Pixel coordinate grounding data:
┌──

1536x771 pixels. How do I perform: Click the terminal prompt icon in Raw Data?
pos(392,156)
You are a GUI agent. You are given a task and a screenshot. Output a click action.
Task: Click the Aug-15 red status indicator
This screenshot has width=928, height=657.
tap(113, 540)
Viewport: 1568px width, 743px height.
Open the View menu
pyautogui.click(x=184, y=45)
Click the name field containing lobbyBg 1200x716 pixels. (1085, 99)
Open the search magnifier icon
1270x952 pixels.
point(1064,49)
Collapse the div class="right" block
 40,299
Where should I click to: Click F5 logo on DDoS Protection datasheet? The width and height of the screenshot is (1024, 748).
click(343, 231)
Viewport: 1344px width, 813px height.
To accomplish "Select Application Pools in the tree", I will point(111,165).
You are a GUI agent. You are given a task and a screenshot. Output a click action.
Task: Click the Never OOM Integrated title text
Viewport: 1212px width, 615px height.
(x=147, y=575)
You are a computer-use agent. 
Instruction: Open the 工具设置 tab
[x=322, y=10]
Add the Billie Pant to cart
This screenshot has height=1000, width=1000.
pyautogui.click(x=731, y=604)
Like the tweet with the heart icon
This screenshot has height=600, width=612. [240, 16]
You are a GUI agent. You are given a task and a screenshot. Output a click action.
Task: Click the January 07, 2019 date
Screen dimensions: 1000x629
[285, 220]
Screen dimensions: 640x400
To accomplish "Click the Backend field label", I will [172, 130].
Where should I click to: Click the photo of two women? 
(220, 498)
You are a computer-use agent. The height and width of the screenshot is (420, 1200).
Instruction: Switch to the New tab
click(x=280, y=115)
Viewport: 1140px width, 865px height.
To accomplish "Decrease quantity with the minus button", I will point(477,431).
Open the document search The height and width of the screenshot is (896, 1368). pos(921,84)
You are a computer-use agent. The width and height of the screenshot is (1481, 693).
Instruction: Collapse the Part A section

└──

Work to complete: Please return all of the records exactly as they appear.

Written response:
1536x771 pixels. How do I perform: Click the terminal prompt icon in Raw Data?
pos(392,156)
You are a GUI agent. You are given a task and a screenshot. Output a click action.
Task: Click the Aug-15 red status indicator
This screenshot has width=928, height=657.
tap(113, 540)
Viewport: 1568px width, 743px height.
Open the View menu
pyautogui.click(x=184, y=45)
Click the name field containing lobbyBg 1200x716 pixels. (1085, 99)
Open the search magnifier icon
1270x952 pixels.
point(1064,49)
Collapse the div class="right" block
 40,299
Where should I click to: Click F5 logo on DDoS Protection datasheet? The width and height of the screenshot is (1024, 748).
click(343, 231)
Viewport: 1344px width, 813px height.
To accomplish "Select Application Pools in the tree", I will point(111,165).
You are a GUI agent. You are given a task and a screenshot. Output a click action.
Task: Click the Never OOM Integrated title text
Viewport: 1212px width, 615px height.
(x=147, y=575)
You are a computer-use agent. 
Instruction: Open the 工具设置 tab
[x=322, y=10]
Add the Billie Pant to cart
This screenshot has height=1000, width=1000.
pyautogui.click(x=731, y=604)
Like the tweet with the heart icon
This screenshot has height=600, width=612. [240, 16]
You are a GUI agent. You are given a task and a screenshot. Output a click action.
Task: Click the January 07, 2019 date
Screen dimensions: 1000x629
[285, 220]
Screen dimensions: 640x400
To accomplish "Click the Backend field label", I will [172, 130].
Where should I click to: Click the photo of two women? 
(220, 498)
You are a computer-use agent. The height and width of the screenshot is (420, 1200).
Instruction: Switch to the New tab
click(x=280, y=115)
Viewport: 1140px width, 865px height.
To accomplish "Decrease quantity with the minus button", I will point(477,431).
Open the document search The height and width of the screenshot is (896, 1368). pos(921,84)
You are a computer-use agent. The width and height of the screenshot is (1481, 693).
Instruction: Collapse the Part A section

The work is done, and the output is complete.